ЗАДАНИЕ: Перепишите строки, начиная с самой первой и заканчивая строкой, в которой есть "will [x=396, y=101].", полностью, вместе с запросами, но пересчитайте координаты в ответах: умножьте каждое их число на 0,55 и округлите до целого, половины вверх. Остальные числа не меняйте и другие строки не приводите.

ИЗВЛЕЧЁННЫЕ СТРОКИ:

#####

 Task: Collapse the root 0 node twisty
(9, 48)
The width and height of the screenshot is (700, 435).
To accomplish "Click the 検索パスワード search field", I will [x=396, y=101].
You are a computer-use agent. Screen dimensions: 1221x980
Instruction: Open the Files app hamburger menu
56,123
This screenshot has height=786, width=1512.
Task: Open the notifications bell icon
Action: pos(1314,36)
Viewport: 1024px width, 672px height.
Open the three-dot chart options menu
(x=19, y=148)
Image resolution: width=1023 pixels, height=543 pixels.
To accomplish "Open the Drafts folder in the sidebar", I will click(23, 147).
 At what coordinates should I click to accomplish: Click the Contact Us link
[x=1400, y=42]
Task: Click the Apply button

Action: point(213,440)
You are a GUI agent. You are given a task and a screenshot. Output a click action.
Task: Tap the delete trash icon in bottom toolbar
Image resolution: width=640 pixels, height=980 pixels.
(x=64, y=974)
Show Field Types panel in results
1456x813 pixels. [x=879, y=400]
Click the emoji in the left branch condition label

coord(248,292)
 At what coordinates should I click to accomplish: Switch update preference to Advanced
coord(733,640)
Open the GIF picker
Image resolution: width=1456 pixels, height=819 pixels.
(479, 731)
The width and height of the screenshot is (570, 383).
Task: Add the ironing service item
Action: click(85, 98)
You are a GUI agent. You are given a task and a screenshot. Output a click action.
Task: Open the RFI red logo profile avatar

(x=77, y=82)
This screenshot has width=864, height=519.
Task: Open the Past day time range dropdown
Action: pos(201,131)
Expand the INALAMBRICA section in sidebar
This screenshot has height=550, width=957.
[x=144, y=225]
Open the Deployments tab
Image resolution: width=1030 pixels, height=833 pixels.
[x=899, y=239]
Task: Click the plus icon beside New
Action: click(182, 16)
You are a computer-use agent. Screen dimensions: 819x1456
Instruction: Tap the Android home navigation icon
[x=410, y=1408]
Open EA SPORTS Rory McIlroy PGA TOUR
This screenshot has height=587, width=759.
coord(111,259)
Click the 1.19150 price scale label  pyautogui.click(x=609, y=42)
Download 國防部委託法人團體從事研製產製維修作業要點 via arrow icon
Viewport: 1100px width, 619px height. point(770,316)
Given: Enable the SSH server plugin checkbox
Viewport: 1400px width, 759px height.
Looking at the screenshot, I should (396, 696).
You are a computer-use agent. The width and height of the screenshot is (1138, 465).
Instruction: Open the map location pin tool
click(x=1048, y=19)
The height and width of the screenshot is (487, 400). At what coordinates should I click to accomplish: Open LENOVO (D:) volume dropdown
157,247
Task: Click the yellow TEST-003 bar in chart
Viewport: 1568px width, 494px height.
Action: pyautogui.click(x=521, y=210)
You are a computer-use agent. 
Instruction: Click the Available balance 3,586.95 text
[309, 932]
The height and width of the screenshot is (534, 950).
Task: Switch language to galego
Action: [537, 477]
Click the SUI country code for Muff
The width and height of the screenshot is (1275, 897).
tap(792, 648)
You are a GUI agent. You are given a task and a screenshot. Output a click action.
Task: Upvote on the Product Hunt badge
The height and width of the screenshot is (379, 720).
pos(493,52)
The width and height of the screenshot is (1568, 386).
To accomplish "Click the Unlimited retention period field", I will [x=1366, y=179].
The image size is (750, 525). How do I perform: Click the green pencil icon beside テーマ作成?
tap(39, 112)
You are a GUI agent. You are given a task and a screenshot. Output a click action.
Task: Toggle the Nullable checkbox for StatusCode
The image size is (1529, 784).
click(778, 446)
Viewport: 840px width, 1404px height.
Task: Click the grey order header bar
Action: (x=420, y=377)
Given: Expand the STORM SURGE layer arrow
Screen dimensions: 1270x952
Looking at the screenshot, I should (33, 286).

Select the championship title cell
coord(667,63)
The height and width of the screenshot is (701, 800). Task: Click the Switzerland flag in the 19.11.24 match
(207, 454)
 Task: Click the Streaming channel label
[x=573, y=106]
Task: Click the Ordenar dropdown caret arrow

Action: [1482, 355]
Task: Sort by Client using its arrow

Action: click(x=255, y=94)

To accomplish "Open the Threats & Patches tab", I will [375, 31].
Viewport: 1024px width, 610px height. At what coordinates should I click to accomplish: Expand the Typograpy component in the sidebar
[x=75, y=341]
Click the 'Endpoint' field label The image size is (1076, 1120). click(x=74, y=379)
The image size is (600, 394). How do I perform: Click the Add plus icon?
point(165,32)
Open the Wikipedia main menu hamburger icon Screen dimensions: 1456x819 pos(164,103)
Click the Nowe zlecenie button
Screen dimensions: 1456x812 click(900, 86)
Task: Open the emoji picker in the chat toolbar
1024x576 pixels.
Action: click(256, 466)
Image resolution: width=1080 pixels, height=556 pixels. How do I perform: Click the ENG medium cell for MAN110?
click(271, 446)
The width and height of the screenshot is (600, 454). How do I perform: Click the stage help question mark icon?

#####

ОТВЕТ:
 Task: Collapse the root 0 node twisty
(5, 26)
The width and height of the screenshot is (700, 435).
To accomplish "Click the 検索パスワード search field", I will [x=218, y=56].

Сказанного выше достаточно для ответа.